**Task details:** Repeat the following entries verbatim, apart from the pictures.

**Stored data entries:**
***

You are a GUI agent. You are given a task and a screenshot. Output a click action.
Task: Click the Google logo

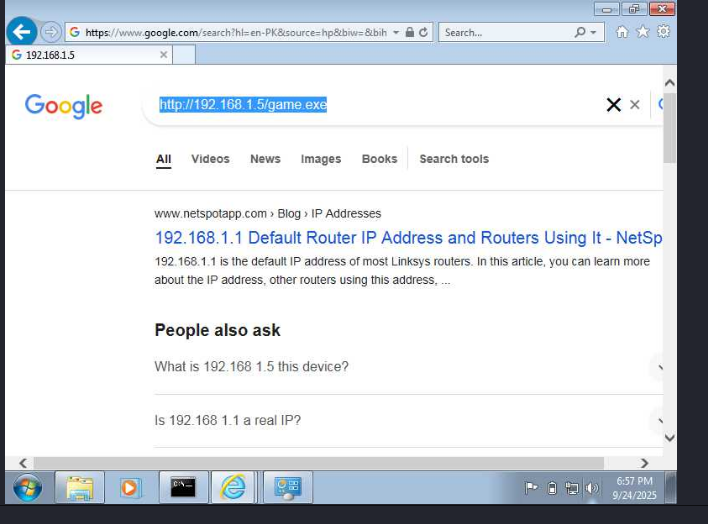64,105
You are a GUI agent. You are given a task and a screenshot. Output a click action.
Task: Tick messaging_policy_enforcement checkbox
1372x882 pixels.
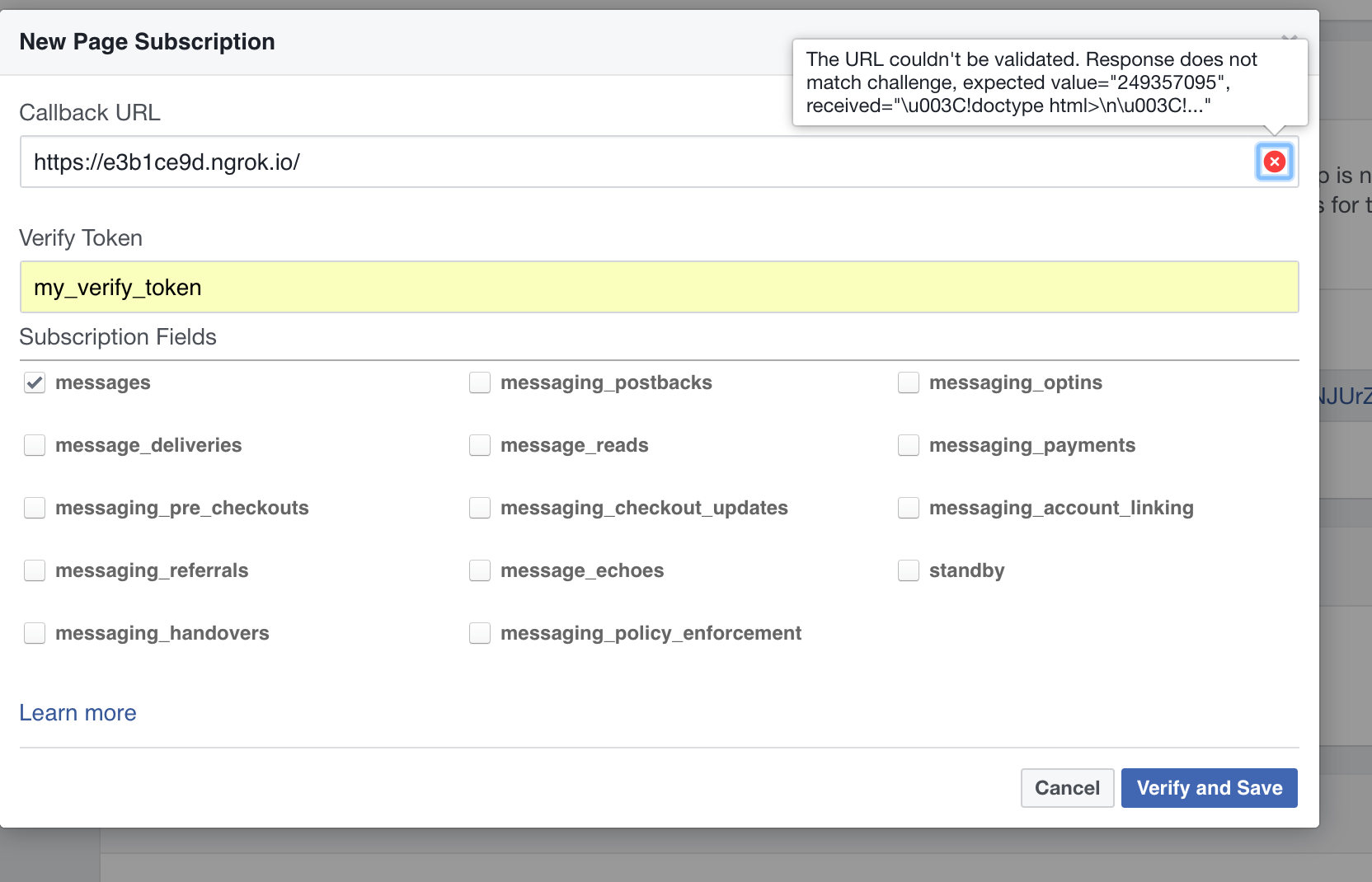(x=480, y=633)
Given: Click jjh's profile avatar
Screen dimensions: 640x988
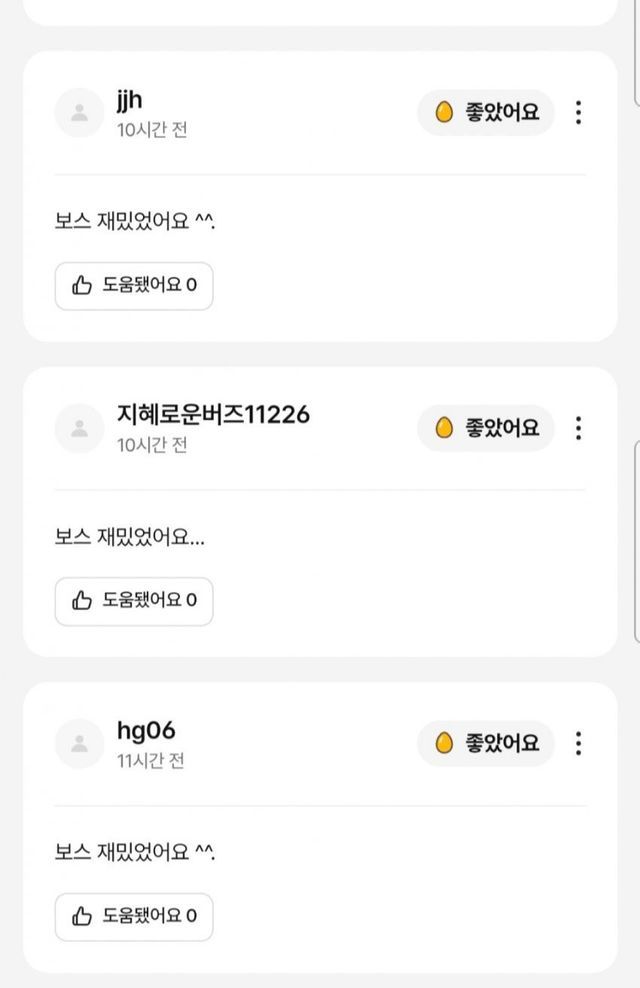Looking at the screenshot, I should pos(80,113).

***

**Response area:**
You are a GUI agent. You are given a task and a screenshot. Output a click action.
Task: Click the Google logo

64,105
You are a GUI agent. You are given a task and a screenshot. Output a click action.
Task: Tick messaging_policy_enforcement checkbox
1372x882 pixels.
(x=480, y=633)
Given: Click jjh's profile avatar
Screen dimensions: 640x988
Looking at the screenshot, I should pos(80,113).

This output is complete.